Hace más de dos décadas las fotografías cuelgan de la sala de trabajo de su casa, cada persona que va por un pelado puede admirar una imagen inédita de La Vedette de Cuba, está siendo maquillada y aún su cabello sostiene los rolos para el molde de los rizos rubios, cubiertos por un pañuelo de seda negro.

Como para que no quede duda de la satisfacción de la Diva, el protagonista me cuenta que hizo tomar la imagen solo para tener constancia en su hoja de vida y que ella, la Fornés, una vez concluida la transformación decidió posar sólo para dedicarle un recuerdo de la obra artística que constituyó para ella el maquillaje hecho por el maestro Osvaldo Gueits Bringuez.

FOTO/ Cortesía del entrevistado
Luego vendrían otros momentos juntos en Bayamo y Manzanillo, en la última década del siglo XX, donde Rosa Fornés cantó, actuó y bailó en los teatros Manzanillo de la ciudad del Guacanayabo, José Joaquín Palma y Bayamo de la Cuna de la Nacionalidad Cubana, a salas repletas y aplausos inacabables en medio de vivas y bravos, a los que ella emocionada respondía con besos, saludos y una amplia sonrisa.

Muchos jóvenes cubanos se extrañarán por estos días de que una mujer de 97 años acaparara titulares y constantes post en facebook, por su delicada salud, estando en la floridana ciudad de Miami.

Una deuda que tenemos con las actuales generaciones a las que hay que mostrar sin recatos cuánto de valioso tiene la Cultura Cubana en muchos íconos que ya no se presentan en espacios habituales y que olvidarlos significará borrar nuestra historia artística.

Quién fue esta mujer que cautivó más allá de su belleza física el brillo y elegancia en el vestir?
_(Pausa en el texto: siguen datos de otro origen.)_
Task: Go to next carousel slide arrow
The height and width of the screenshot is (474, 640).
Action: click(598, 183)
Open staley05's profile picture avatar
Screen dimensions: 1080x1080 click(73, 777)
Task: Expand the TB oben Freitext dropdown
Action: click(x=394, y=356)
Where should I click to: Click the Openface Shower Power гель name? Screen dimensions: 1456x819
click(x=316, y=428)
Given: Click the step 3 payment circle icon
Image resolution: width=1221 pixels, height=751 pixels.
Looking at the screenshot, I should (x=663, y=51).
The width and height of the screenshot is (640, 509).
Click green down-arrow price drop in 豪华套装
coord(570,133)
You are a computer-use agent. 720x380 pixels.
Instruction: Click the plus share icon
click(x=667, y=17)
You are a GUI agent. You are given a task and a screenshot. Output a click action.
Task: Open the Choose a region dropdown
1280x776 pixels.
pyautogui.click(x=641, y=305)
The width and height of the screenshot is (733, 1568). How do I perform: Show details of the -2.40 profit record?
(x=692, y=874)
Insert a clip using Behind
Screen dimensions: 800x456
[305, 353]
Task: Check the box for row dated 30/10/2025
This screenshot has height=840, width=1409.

De su experiencia personal como maquillista y calador de almas artísticas nos habla Osvaldo Gueits.

Rosita era exigente con ella y con los que a su alrededor se movían. Para delinear su rostro no necesitaba sino pericia y demostrar dominio de la técnica. Era enemiga de la chapucería y la frivolidad.

Cuenta el estilista que sostener con ella una agradable conversación era fácil, hablaba de incontables temas artísticos y en su ámbito demostraba conocimientos amplios, del canto lírico, el baile, la música, la actuación, el maquillaje y el vestuario.

Largas pláticas sostuvieron Rosa Fornés y Osvaldo, en las que él recuerda no hubo momento para chismes ni comentarios de nadie en particular, si completa discreción y mucha educación en su interlocutora que luego calificó al maestro bayamés como de los mejores estilistas en la isla.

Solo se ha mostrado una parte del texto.